• **Stored items**
┄┄┄┄┄┄┄┄┄┄┄┄┄┄┄┄┄┄┄┄

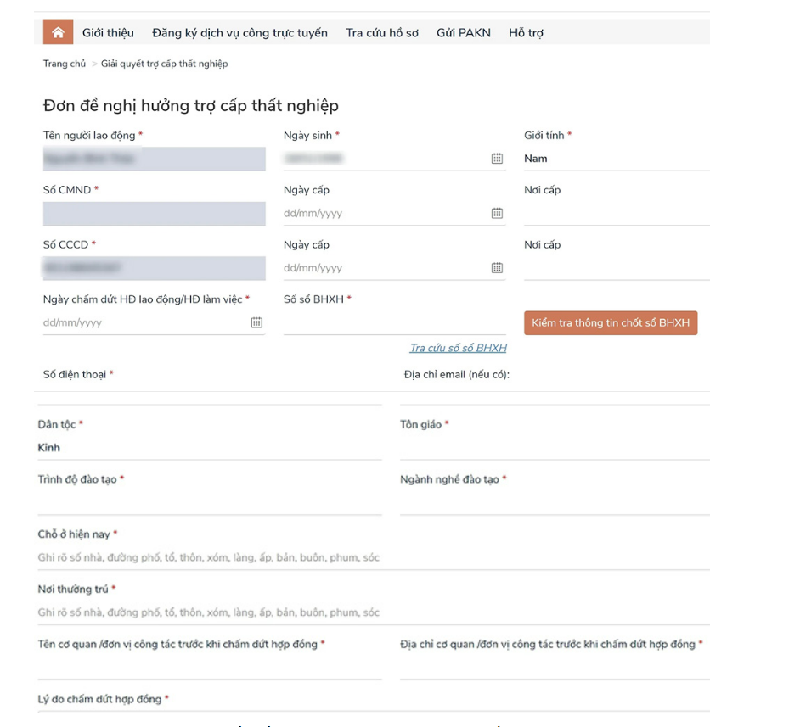Click the Số điện thoại input field

tap(209, 394)
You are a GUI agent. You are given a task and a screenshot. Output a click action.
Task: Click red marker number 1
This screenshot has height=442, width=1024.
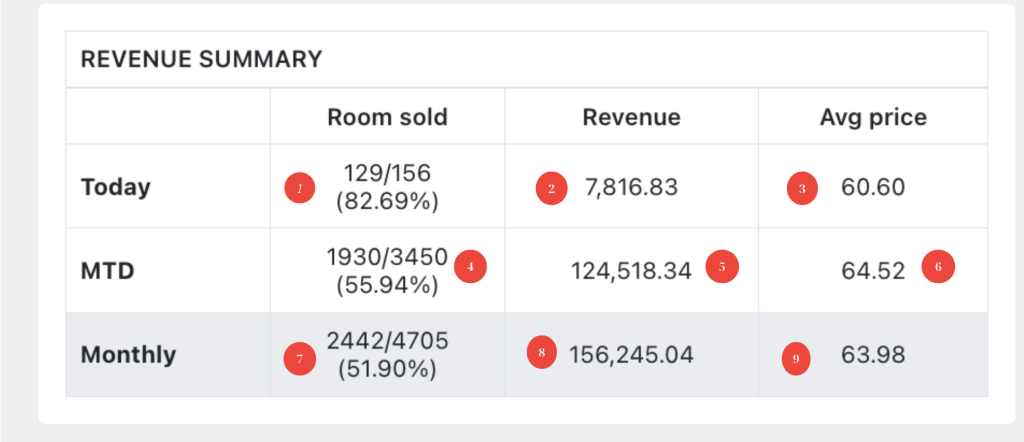tap(300, 187)
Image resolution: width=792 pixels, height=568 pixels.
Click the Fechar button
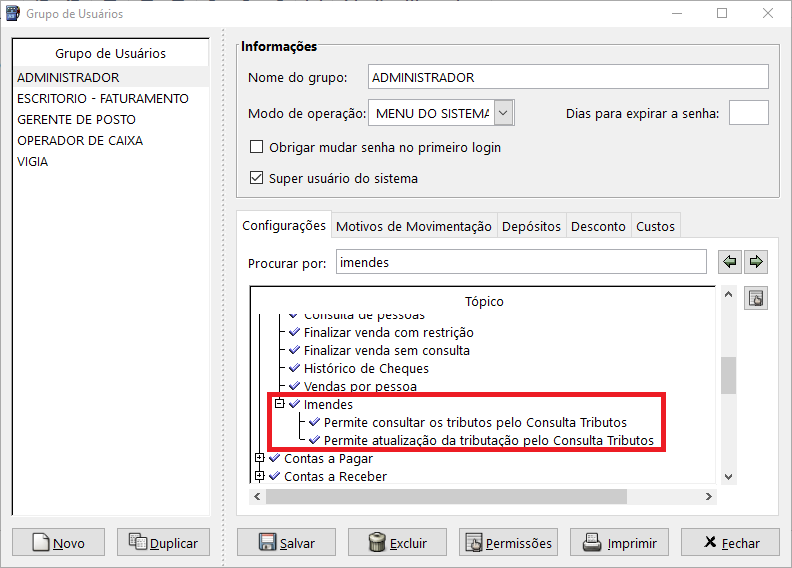click(x=730, y=543)
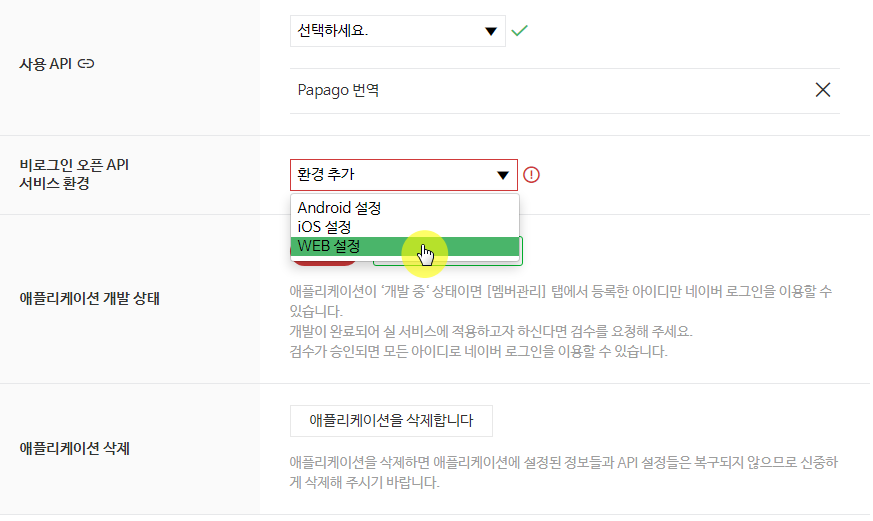873x521 pixels.
Task: Click the red exclamation warning icon
Action: (531, 175)
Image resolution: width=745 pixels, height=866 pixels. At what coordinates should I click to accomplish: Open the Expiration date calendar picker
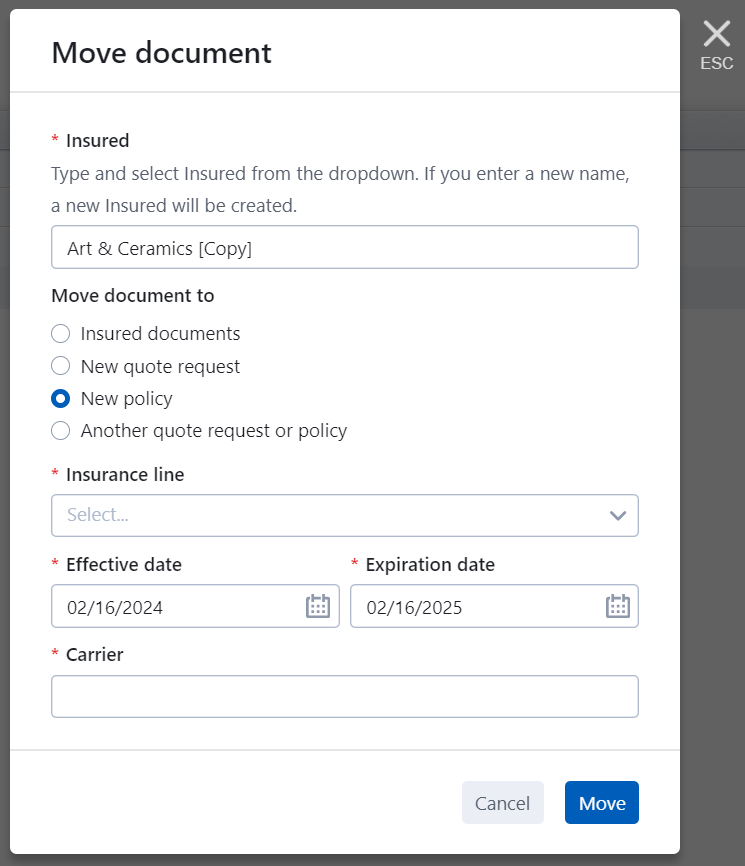[617, 606]
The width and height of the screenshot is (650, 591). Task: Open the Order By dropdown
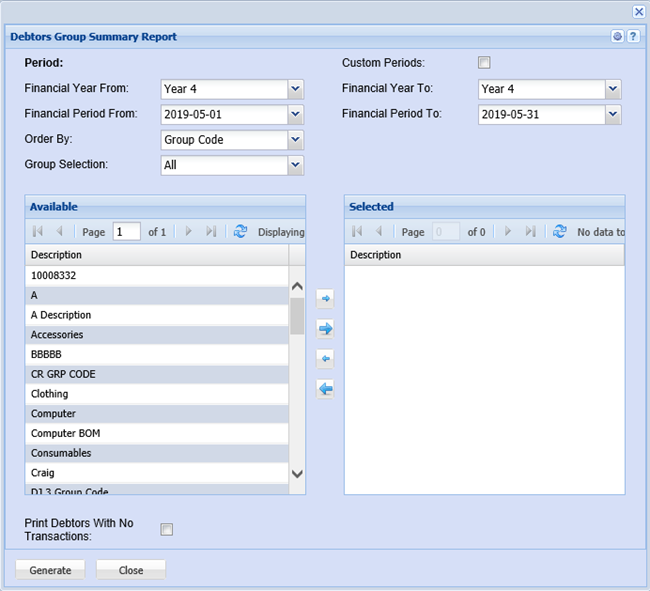click(x=295, y=140)
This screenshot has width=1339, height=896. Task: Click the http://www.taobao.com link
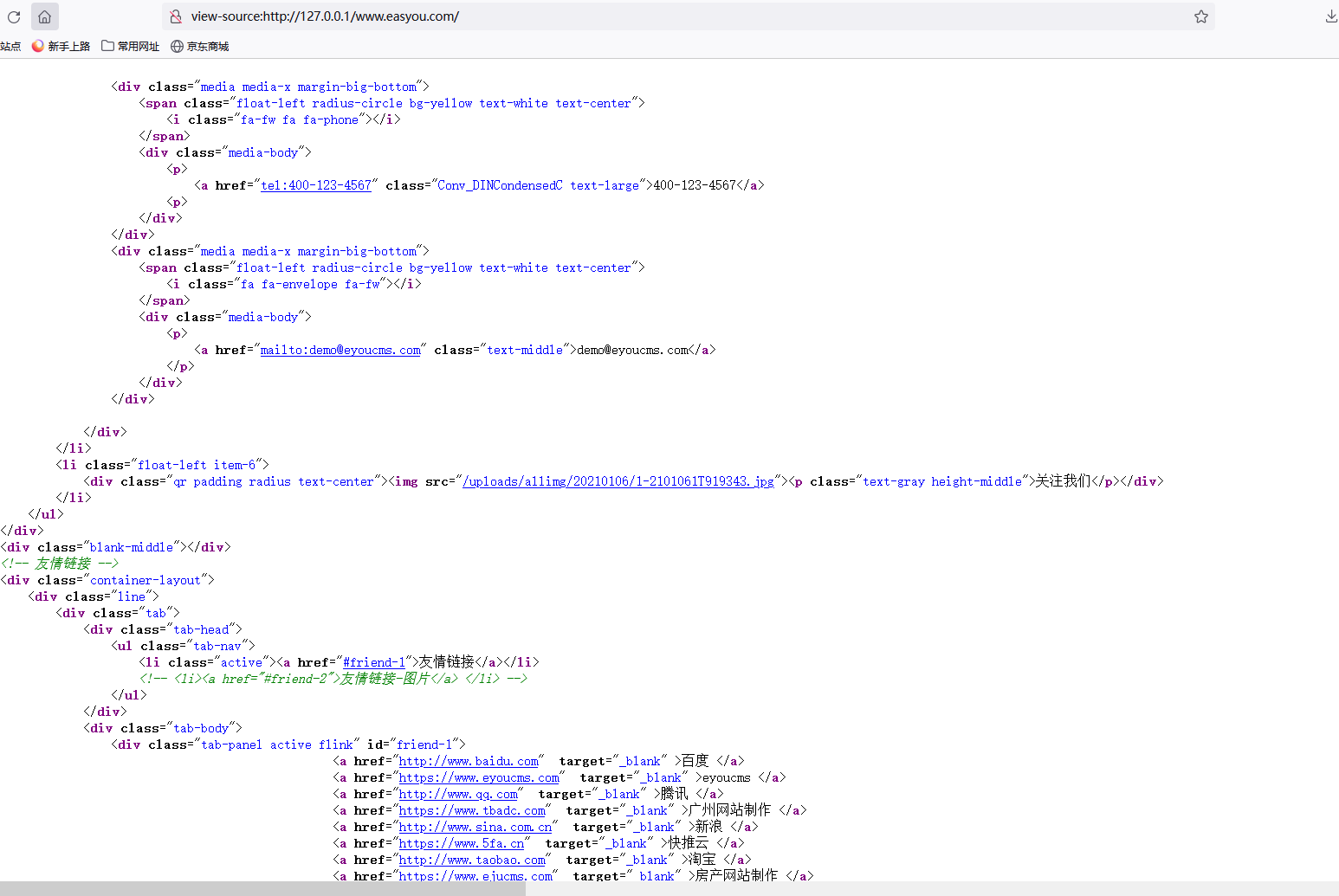coord(472,860)
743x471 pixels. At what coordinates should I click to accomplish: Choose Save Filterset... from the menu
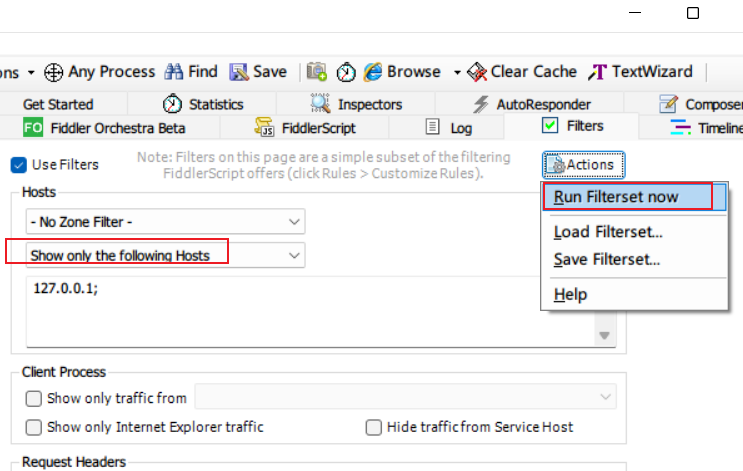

┄┄┄┄┄┄┄┄┄┄┄┄┄┄┄┄┄┄┄┄

• **PROBLEM TO SOLVE**
What is needed is an exact restatement of every line from the one containing "This screenshot has width=1339, height=896." through the last line of the records, pictures left out.

• **TASK ANSWER**
This screenshot has width=1339, height=896. Task: Click the http://www.taobao.com link
coord(472,860)
743x471 pixels. At what coordinates should I click to accomplish: Choose Save Filterset... from the menu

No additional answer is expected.